Deploy Triton Server for inference using SageMaker AI Inference

In a previous post, I provided a brief introduction to Triton server for deploying ML models and how to run an ensemble model locally using Docker. In this post, I aim to explain my process for deploying Trition in AWS and how to perform inference using the deployed endpoint.

This post will use the Triton inference server python backend as an example.

The ensemble model created had several dependencies. As documented under Creating custom execution env, we can use conda and conda-pack to create the deployment package. We need to do this from within the same Trition docker container used for development. Firstly, we start a Triton docker container and mount the model’s directory as a volume. Next, we install conda and run a custom shell script to create the standalone conda environment. Note that the version of python created in the standalone environment must match the python version in the container. Since all Triton docker images use python 3.10 by default, we create a new conda environment based on that same version.

As of this writing, there was an issue with using Triton client library and numpy. We restrict the numpy version to 1.26.4

Given a running Triton container, we use docker exec to start an interactive bash shell and install Miniconda:

wget https://repo.anaconda.com/miniconda/Miniconda3-latest-Linux-x86_64.sh

bash Miniconda3-latest-Linux-x86_64.sh

Next, we create a custom conda environment with the required dependencies:

#!/usr/bin/env bash

eval "$(/root/miniconda3/bin/conda shell.bash hook)"

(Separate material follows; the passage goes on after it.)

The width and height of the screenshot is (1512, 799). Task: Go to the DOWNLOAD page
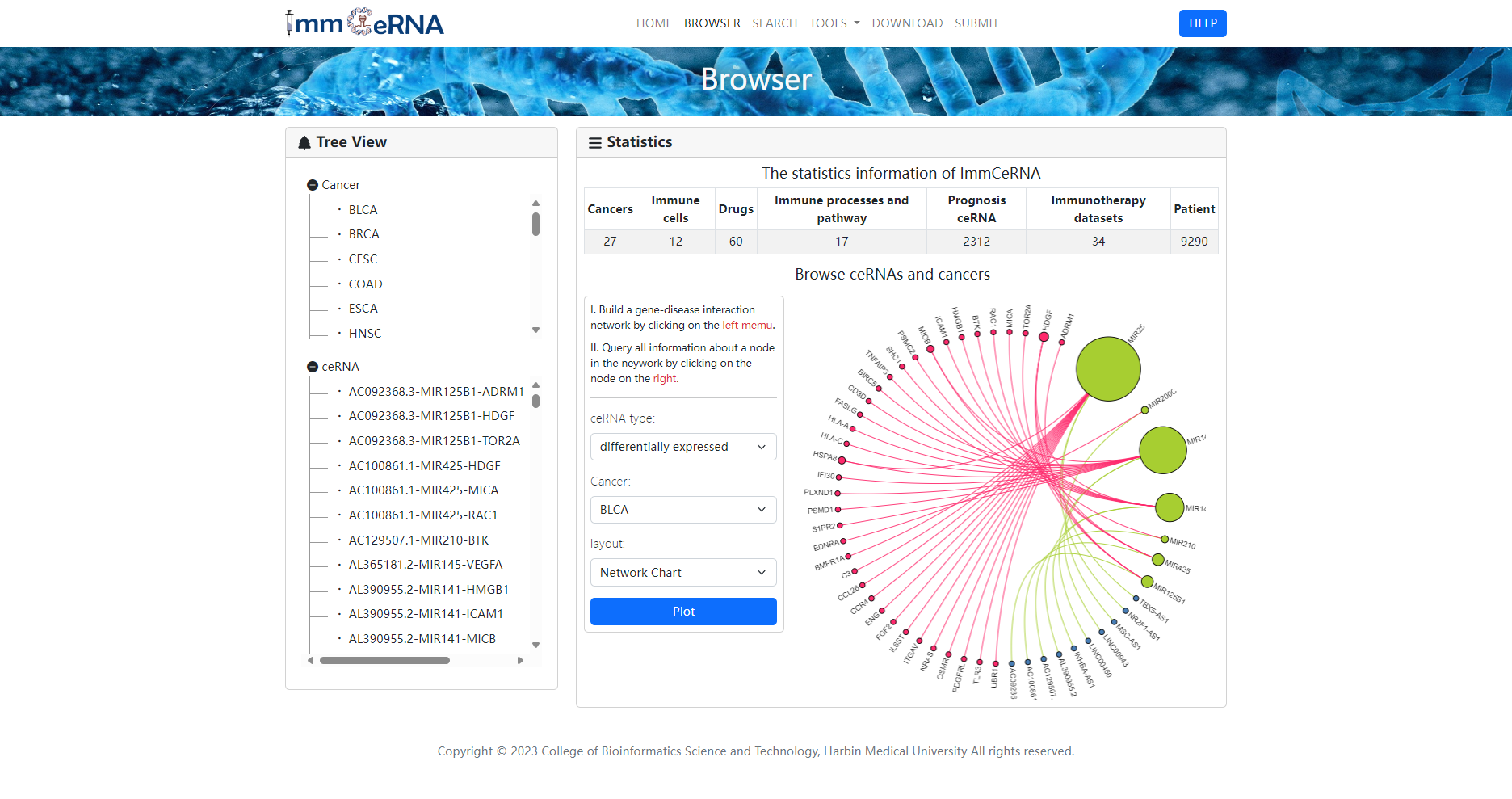(x=907, y=23)
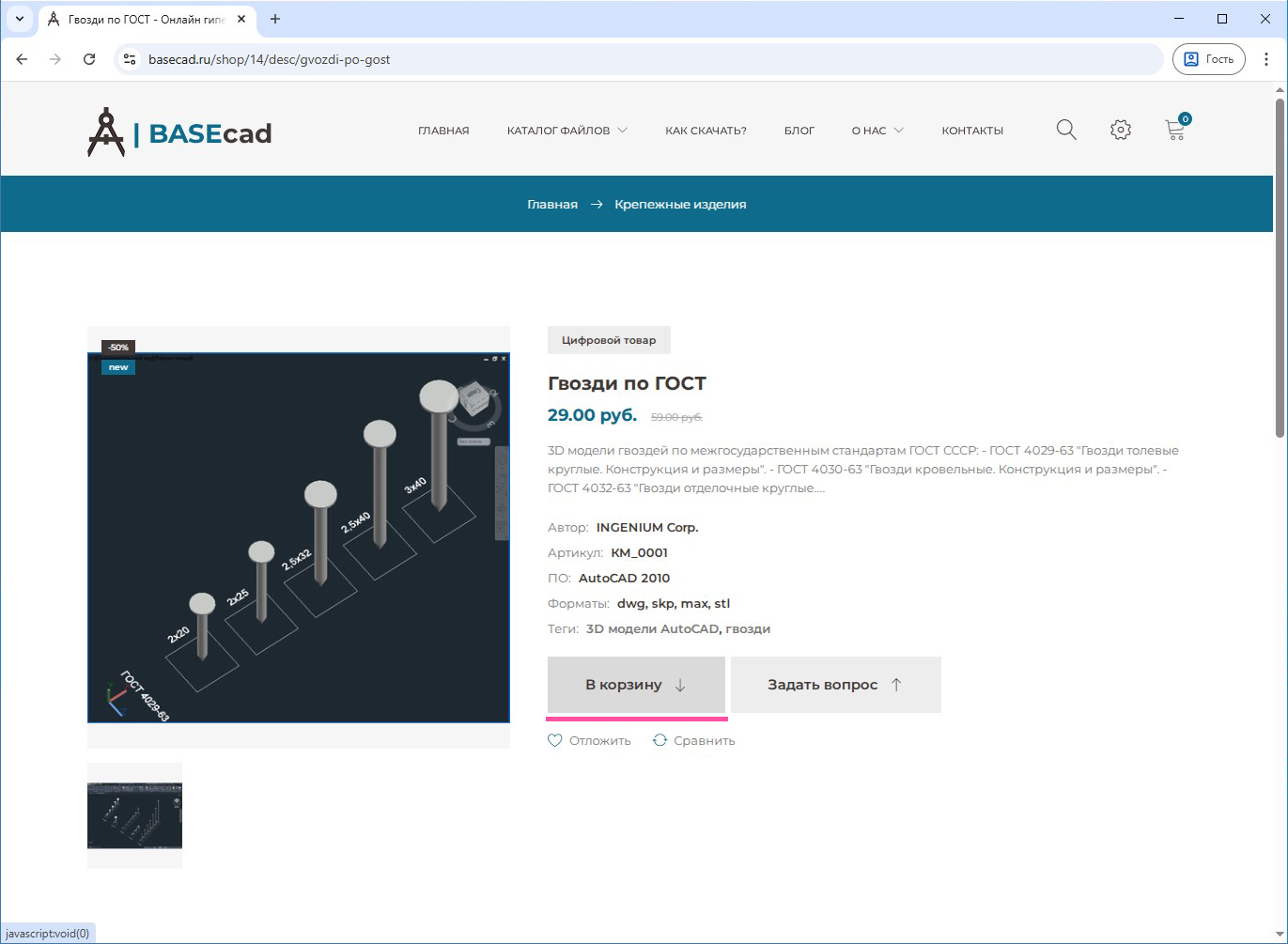Follow the Крепежные изделия breadcrumb link

click(x=680, y=204)
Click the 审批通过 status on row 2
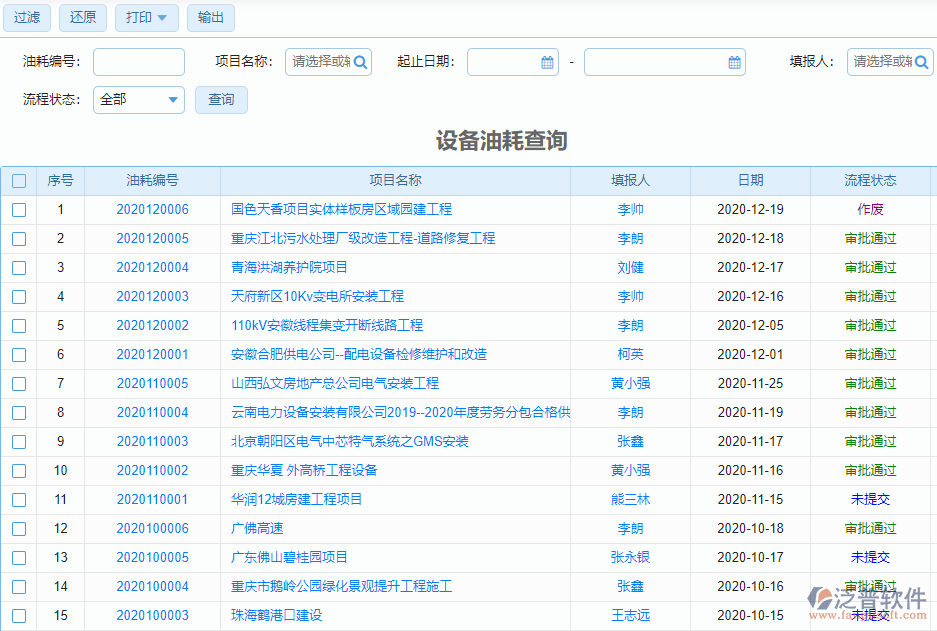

# NOTE: Below needs to be run within a triton container
# triton 23.12 uses python 3.10.12 so we limit to that python version
# if not we need to build a custom python backend stub
conda tos accept --override-channels --channel https://repo.anaconda.com/pkgs/main
conda tos accept --override-channels --channel https://repo.anaconda.com/pkgs/r

conda create -y -n py310 python=3.10.12
conda init
conda activate py310

# FIX numpy at version 1.26.4 due to: https://github.com/triton-inference-server/server/issues/7391
conda install -c conda-forge libstdcxx-ng=12 -y
export PYTHONNOUSERSITE=True
pip install numpy==1.26.4 transformers==4.51.3 torch==2.7.0 pillow==11.2.1 opencv-python-headless scikit-image scipy boto3 conda-pack

conda-pack

mkdir -p model_repository/detection_postprocessing/py310
tar -xvf py310.tar.gz -C model_repository/detection_postprocessing/py310
rm -rf py310.tar.gz

This script creates a conda environment running python 3.10.12. We need to set PYTHONUSERSITE to be true to ensure all the deps are installed into the conda environment. After installation, we call conda-pack to package the python version and its depedencies into a standalone environment. This will create a TAR archive of the same name as the conda environment, namely py310.tar.gz. We extract this archive into one of the model’s directory. This allows other models in the same directory to reuse the same execution environment. For instance, assuming we have the following model directory structure:

model_repository/
├── detection_postprocessing
│   ├── 1
│   │   └── model.py
│   ├── py310
│   └── config.pbtxt
├── ensemble_model
│   ├── 1
│   └── config.pbtxt
├── grounding_dino_tiny
│   ├── 1
│   │   └── model.py
│   └── config.pbtxt
└── sam_vit
    ├── 1
    │   └── model.py
    └── config.pbtxt

The custom conda environment ( py310 ) is extracted into the first model detection_postprocessing sub-directory. It’s config.pbtxt file has a reference to it via the EXECUTION_ENV_PATH env variable:

name: "detection_postprocessing"
backend: "python"

parameters: {
  key: "EXECUTION_ENV_PATH",
  value: {string_value: "$$TRITON_MODEL_DIRECTORY/py310"}
}
...

If the model sam_vit wants to use the same custom env, it will need to reference it also in its config.pbtxt file with a relative reference to it:

name: "sam_vit"
backend: "python"

parameters: {
  key: "EXECUTION_ENV_PATH",
  value: {string_value: "$$TRITON_MODEL_DIRECTORY/../detection_postprocessing/py310"}
}

Deploy into SageMaker Inference

To deploy the models into SageMaker Inference, we need to create a TAR archive of the entire model directory. This TAR archive will be uploaded into S3 and extracted when we create the Inference endpoint. As such, no symlinks can exist else the model creation will fail during endpoint creation. Below is a custom script I used to address this issue:

#!/usr/bin/env bash

# Check if a directory is provided as an argument
if [ $# -eq 0 ]; then
    echo "Usage: $0 <directory>"
    exit 1
fi

# The directory to process
dir="$1"

# Find all symbolic links in the directory and its subdirectories
find "$dir" -type l | while read -r link; do
    # Get the target of the symbolic link
    target=$(readlink -f "$link")
    
    # Check if the target file exists
    if [ -e "$target" ]; then
        # Remove the symbolic link
        rm "$link"
        
        # Copy the actual file to the location of the former symbolic link
        cp -a "$target" "$link"
        
        echo "Replaced symlink: $link"
    else
        echo "Warning: Target does not exist for $link"
    fi
done

The script above will replace all symlinks it finds in a given directory and replaces it with the actual file.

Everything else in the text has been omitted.